EXERCISE PROMPT ▸ Among the entries below, please repeat exactly and only the lines from the line containing "Task: Click the footer area left of Cancel" to the line containing "This screenshot has height=474, width=862.", both lines included.

:: DATASET ::

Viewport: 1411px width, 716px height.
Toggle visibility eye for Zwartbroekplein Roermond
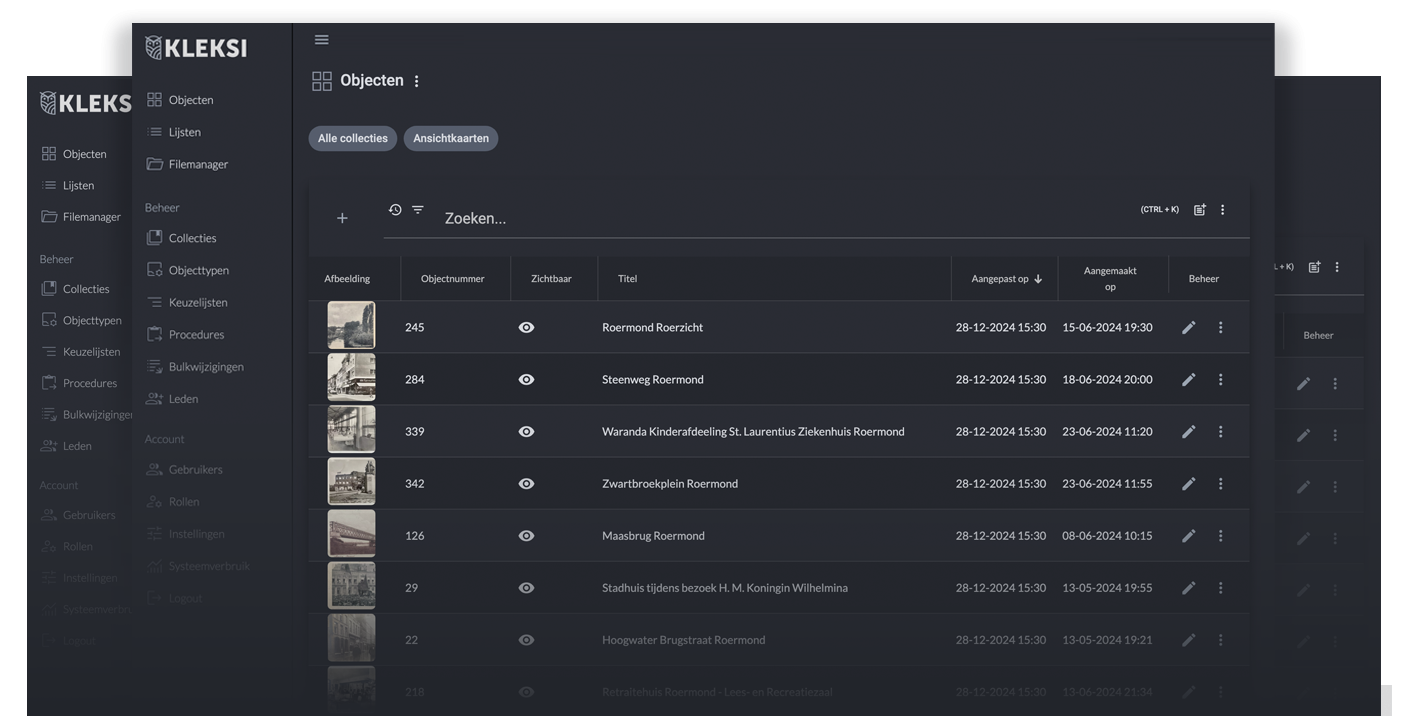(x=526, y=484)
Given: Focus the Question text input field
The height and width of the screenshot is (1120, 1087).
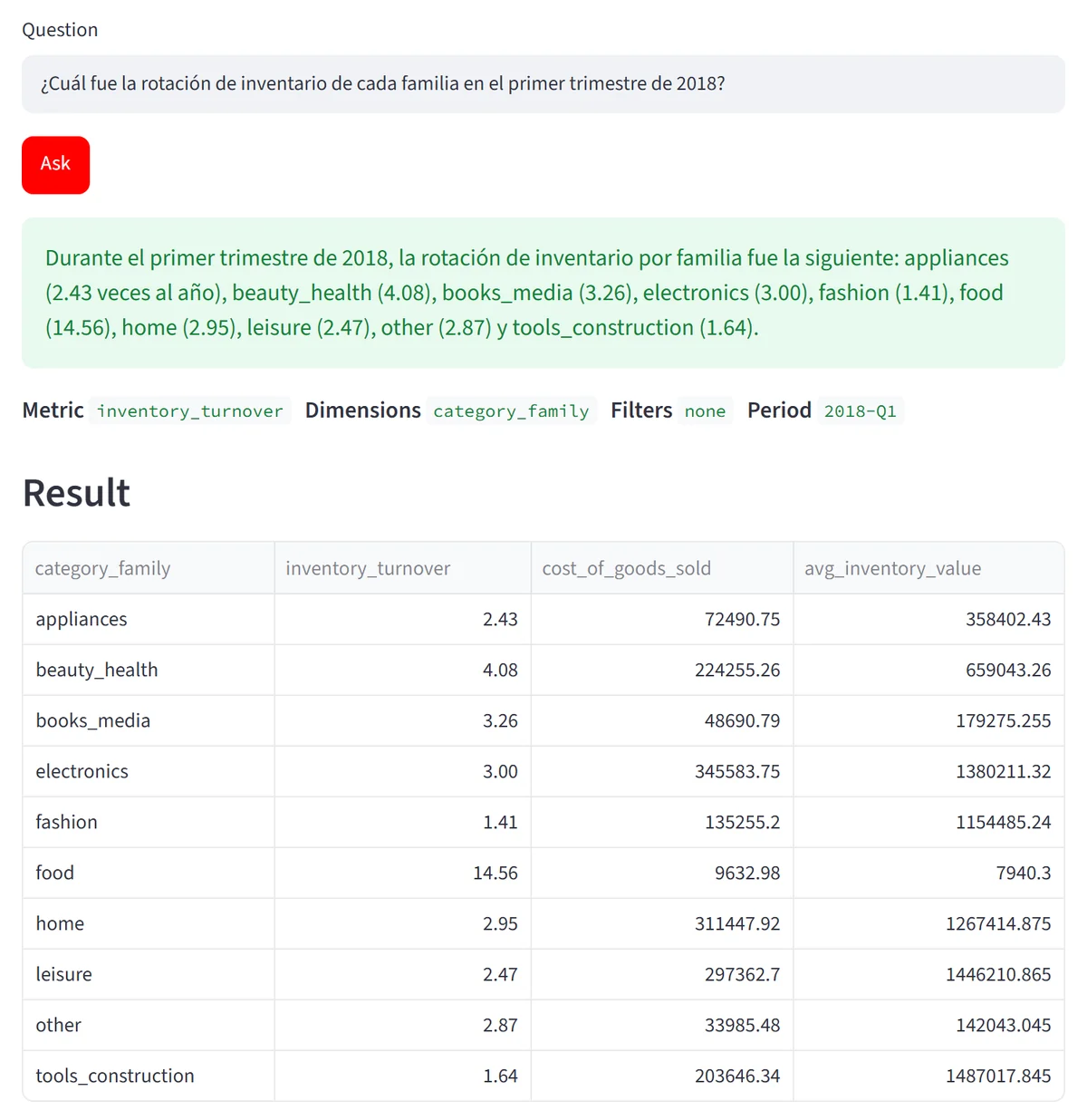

:::
:: DATASET ::

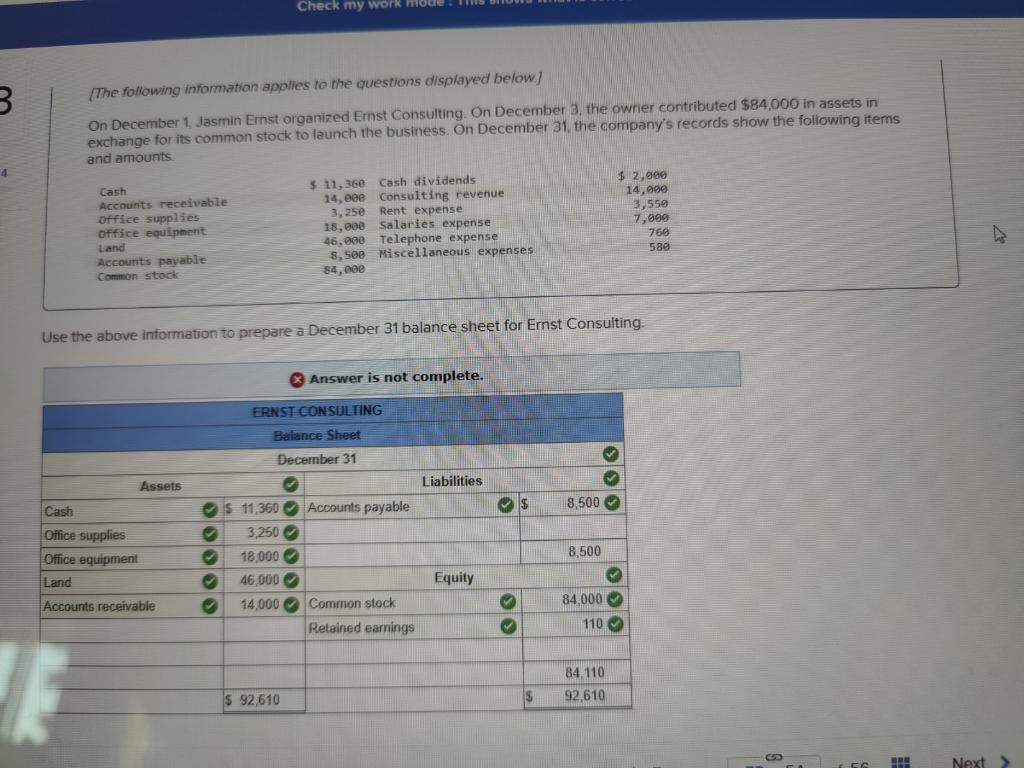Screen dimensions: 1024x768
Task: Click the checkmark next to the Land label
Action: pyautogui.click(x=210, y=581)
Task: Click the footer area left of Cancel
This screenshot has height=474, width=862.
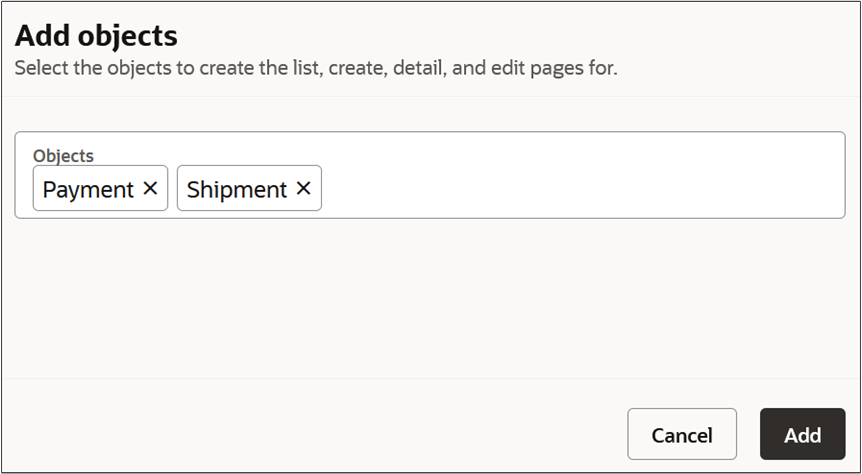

:::
:: DATASET ::

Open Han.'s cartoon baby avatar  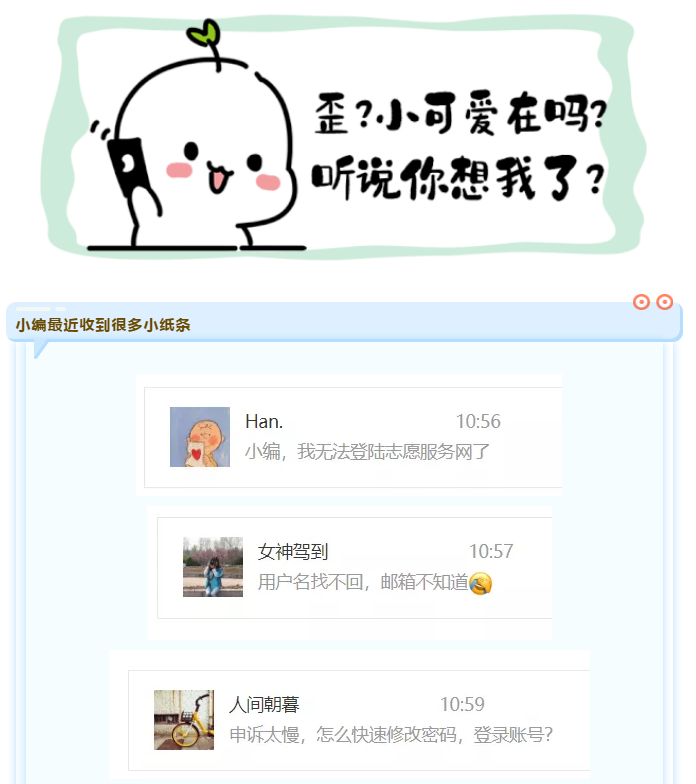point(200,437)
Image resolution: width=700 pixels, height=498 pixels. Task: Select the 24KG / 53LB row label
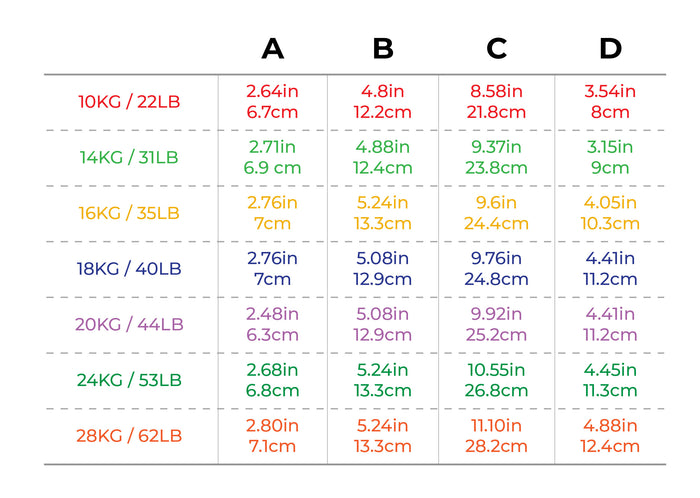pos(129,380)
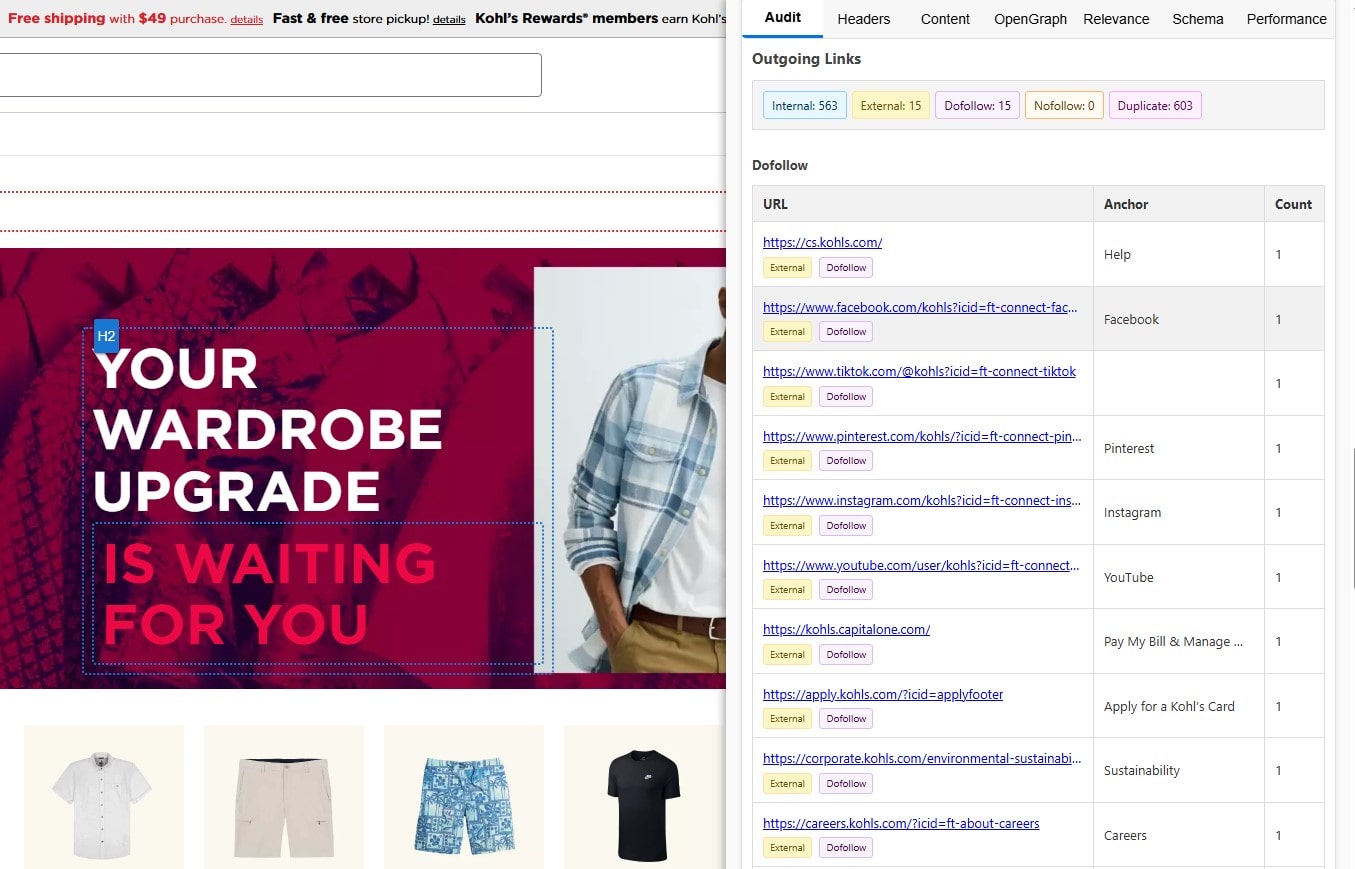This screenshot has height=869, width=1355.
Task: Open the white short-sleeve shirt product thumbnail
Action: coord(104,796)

:::

EXERCISE OUTPUT ▸
Task: Click the footer area left of Cancel
This screenshot has height=474, width=862.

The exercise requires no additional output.